#### BRIEF
Every entry should be reproduced word for word.

Data items:
*** Block opens ***
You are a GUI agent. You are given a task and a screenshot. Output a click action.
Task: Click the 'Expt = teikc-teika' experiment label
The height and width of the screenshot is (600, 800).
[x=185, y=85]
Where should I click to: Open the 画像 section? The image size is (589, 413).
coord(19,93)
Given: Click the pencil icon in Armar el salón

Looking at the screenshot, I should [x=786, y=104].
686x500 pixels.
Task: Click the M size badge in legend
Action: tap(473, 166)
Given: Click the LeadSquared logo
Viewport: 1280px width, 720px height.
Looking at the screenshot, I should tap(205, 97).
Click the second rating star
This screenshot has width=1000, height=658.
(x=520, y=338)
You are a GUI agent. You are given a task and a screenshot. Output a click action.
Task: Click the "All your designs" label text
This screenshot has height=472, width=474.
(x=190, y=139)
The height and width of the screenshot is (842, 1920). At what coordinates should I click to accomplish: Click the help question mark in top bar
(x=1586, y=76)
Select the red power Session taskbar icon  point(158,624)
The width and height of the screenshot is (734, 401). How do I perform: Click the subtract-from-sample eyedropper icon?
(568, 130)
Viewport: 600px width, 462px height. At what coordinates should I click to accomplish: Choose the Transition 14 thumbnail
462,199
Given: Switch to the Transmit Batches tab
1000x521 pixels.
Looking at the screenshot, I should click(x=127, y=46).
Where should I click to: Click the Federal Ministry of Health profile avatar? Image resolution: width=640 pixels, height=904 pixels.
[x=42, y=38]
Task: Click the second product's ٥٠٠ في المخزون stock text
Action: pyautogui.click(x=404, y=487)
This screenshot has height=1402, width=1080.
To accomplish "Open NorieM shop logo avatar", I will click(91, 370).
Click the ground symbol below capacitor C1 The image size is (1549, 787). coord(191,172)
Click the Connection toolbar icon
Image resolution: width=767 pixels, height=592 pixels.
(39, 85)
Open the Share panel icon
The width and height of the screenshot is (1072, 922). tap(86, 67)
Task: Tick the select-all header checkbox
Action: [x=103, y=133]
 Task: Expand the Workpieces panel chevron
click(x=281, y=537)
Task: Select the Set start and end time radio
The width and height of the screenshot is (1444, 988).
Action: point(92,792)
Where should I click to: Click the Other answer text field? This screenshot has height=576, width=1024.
*** Block closes ***
#### OUTPUT OF THE EXERCISE
You are a GUI agent. You are given a task and a screenshot. Output a click action.
Task: Click the 'Expt = teikc-teika' experiment label
The height and width of the screenshot is (600, 800).
[x=185, y=85]
Where should I click to: Open the 画像 section? The image size is (589, 413).
coord(19,93)
Given: Click the pencil icon in Armar el salón

Looking at the screenshot, I should [x=786, y=104].
686x500 pixels.
Task: Click the M size badge in legend
Action: tap(473, 166)
Given: Click the LeadSquared logo
Viewport: 1280px width, 720px height.
Looking at the screenshot, I should tap(205, 97).
Click the second rating star
This screenshot has width=1000, height=658.
(x=520, y=338)
You are a GUI agent. You are given a task and a screenshot. Output a click action.
Task: Click the "All your designs" label text
This screenshot has height=472, width=474.
(x=190, y=139)
The height and width of the screenshot is (842, 1920). At what coordinates should I click to accomplish: Click the help question mark in top bar
(x=1586, y=76)
Select the red power Session taskbar icon  point(158,624)
The width and height of the screenshot is (734, 401). How do I perform: Click the subtract-from-sample eyedropper icon?
(568, 130)
Viewport: 600px width, 462px height. At what coordinates should I click to accomplish: Choose the Transition 14 thumbnail
462,199
Given: Switch to the Transmit Batches tab
1000x521 pixels.
Looking at the screenshot, I should click(x=127, y=46).
Where should I click to: Click the Federal Ministry of Health profile avatar? Image resolution: width=640 pixels, height=904 pixels.
[x=42, y=38]
Task: Click the second product's ٥٠٠ في المخزون stock text
Action: pyautogui.click(x=404, y=487)
This screenshot has height=1402, width=1080.
To accomplish "Open NorieM shop logo avatar", I will click(91, 370).
Click the ground symbol below capacitor C1 The image size is (1549, 787). coord(191,172)
Click the Connection toolbar icon
Image resolution: width=767 pixels, height=592 pixels.
(39, 85)
Open the Share panel icon
The width and height of the screenshot is (1072, 922). tap(86, 67)
Task: Tick the select-all header checkbox
Action: [x=103, y=133]
 Task: Expand the Workpieces panel chevron
click(x=281, y=537)
Task: Select the Set start and end time radio
The width and height of the screenshot is (1444, 988).
Action: point(92,792)
Where should I click to: Click the Other answer text field? This screenshot has height=576, width=1024.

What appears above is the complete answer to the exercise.